This is because morality was conceived as a consequence of the essential
feature of nature and time; the overcoming of morality imposed new
metaphors of the world and of time. And freeing the world of time itself,
freeing nature from its irrevocable temporality, was to free man from
himself, from his too-human nature, that is, from being condemned by
time - creating the over-man. And this new poetics, this vision of a new
experience of time, could only be declared in the context of prophecy, by
a gospel brought to men by someone beyond men and the gods, someone
like Zarathustra.
This is precisely the interpretation that the Lenzer Heide text abandons.
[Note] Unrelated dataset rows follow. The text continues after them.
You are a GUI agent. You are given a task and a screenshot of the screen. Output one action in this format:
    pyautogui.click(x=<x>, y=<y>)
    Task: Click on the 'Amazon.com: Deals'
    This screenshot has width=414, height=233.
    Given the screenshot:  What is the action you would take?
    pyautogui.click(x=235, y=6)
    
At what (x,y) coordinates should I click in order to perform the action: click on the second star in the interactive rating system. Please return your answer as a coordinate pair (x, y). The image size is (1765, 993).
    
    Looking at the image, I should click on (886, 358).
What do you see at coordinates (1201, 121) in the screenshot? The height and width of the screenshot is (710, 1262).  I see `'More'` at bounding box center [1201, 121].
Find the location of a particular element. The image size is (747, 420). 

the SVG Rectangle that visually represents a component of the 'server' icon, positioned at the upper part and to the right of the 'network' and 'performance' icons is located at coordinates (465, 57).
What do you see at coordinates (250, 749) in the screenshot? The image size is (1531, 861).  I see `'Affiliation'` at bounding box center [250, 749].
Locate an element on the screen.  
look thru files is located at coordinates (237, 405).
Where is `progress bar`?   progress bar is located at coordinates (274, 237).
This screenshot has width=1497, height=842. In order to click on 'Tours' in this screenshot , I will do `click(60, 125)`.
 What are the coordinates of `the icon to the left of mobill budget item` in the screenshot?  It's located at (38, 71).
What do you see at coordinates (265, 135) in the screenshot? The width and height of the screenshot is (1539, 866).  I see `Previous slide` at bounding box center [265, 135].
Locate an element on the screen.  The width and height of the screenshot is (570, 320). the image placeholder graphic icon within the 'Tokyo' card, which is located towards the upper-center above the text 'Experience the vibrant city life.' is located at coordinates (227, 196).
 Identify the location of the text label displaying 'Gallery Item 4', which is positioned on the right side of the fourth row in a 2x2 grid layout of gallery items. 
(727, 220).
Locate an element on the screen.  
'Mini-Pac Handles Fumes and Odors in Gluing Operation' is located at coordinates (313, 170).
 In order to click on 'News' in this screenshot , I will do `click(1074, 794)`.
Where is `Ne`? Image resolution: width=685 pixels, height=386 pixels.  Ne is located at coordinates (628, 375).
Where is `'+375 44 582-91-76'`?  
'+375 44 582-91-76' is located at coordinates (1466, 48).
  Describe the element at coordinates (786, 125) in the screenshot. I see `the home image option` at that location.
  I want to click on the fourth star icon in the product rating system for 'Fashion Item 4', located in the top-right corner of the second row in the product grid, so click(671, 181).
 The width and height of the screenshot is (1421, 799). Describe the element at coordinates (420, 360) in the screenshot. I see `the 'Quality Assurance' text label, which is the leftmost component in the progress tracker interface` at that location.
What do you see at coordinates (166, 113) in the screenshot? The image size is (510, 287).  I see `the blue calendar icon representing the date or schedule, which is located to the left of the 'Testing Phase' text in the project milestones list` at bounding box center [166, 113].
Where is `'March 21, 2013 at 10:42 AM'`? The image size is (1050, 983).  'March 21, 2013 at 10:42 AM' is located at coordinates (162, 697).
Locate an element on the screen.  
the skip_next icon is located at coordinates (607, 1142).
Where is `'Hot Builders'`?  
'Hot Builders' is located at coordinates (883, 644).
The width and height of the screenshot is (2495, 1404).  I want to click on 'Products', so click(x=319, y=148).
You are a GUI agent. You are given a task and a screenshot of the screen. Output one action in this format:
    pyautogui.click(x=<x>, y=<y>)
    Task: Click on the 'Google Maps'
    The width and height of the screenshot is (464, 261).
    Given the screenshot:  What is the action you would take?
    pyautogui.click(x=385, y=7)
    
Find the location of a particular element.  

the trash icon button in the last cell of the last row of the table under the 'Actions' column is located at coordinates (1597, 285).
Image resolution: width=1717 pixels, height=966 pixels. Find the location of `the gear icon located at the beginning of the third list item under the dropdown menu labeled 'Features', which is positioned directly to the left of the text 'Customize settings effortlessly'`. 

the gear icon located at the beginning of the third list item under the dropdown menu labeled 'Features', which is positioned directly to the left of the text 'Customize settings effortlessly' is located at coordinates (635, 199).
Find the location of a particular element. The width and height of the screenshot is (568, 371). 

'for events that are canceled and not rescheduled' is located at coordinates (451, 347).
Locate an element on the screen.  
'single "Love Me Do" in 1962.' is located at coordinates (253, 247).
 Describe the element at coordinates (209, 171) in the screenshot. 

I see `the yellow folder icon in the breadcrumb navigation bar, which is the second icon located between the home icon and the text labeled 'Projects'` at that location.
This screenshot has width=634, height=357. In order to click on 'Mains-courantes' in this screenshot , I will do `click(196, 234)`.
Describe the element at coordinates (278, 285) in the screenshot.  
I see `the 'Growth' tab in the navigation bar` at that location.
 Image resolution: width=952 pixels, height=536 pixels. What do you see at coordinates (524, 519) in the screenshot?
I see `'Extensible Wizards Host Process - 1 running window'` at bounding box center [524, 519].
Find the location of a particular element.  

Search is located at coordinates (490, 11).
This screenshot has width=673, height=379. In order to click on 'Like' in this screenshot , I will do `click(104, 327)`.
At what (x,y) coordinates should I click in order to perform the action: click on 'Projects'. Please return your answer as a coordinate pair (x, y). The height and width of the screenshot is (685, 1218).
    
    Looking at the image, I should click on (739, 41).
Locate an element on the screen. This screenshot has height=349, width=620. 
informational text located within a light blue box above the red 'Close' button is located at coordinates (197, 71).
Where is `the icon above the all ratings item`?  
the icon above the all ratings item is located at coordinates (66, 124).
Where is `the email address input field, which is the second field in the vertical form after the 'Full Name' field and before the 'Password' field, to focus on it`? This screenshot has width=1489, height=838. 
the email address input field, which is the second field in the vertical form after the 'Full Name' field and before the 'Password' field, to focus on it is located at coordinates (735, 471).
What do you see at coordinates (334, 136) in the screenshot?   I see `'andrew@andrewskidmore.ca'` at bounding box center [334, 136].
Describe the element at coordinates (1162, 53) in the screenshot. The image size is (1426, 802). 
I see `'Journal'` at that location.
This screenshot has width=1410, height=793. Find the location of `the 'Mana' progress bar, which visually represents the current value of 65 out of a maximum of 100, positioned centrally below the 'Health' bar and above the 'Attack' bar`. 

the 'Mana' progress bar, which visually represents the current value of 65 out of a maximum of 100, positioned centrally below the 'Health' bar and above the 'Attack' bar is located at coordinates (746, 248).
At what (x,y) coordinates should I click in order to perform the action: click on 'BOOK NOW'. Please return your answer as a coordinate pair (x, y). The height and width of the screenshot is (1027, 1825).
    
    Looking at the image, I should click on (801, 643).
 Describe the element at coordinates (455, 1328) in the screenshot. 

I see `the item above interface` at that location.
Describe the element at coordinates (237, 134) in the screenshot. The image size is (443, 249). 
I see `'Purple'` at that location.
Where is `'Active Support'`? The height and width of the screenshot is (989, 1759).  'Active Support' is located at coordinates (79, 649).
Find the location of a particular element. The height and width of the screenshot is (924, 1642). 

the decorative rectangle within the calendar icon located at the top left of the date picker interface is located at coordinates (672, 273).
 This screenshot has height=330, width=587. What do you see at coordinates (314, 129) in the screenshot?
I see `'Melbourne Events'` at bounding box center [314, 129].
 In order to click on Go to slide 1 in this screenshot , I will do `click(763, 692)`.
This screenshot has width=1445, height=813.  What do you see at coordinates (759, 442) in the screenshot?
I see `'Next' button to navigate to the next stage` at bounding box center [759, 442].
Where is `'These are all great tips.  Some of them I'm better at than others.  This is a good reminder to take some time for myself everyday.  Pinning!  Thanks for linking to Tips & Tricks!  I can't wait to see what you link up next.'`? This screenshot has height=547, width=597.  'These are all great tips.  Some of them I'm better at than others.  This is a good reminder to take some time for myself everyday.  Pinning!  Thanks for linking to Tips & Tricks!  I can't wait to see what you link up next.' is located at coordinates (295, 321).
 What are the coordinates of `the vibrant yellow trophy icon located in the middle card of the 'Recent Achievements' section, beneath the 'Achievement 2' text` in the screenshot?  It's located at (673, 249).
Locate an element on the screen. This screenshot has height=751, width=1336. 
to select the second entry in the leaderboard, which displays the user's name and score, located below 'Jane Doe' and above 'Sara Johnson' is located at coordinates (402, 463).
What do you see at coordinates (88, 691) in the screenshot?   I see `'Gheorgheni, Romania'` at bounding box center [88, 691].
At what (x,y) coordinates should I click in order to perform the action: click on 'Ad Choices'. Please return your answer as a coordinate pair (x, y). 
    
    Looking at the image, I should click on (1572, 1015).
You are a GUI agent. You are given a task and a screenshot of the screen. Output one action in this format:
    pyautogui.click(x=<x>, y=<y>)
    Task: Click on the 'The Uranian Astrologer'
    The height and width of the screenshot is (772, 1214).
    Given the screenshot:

In 1887 Nietzsche comes to see that morality, in its sense of a revolt against
life, originates not in some impotency before nature, but in an impotency
before men. This change in perspective brings two fundamental consequences in its wake. The first is that morality is no longer an expression
of the human condition, it is no longer inscribed in the nature of the will
as a whole, but rather merely characterizes certain wills, infecting only
those men, those "people and classes who were violated and oppressed by
people." Morality therefore is the expression of a type of will. The second
consequence has to do with the object of revolt. Because it is only the
people who are violated and oppressed by other people who are driven to
revolt, their "spirit of vengeance" does not target life as a whole, or nature
as a temporal condition. The revolt, in the first instance, is against those
who oppress them. Morality is that interpretation which makes out of
affirmative people contemptible beings, which transforms those who are
the holders of power into enemies of humanity. It is only in this sense that
morality is converted into a general condemnation of nature, as a condemnation of the most intimate essence of everything that exists. In
condemning those who hold power, the violated and oppressed condemn
that which runs deepest in all of life: the tendency toward domination, the
will to power. As Nietzsche says: "Morality has treated the powerful, the
violent, the 'masters' in general as the enemies against whom the common
man must be protected, i.e., first of all encouraged, strengthened. Consequently morality has taught to hate and despise most profoundly what is the
fundamental characteristic of the rulers: their will to power" (9).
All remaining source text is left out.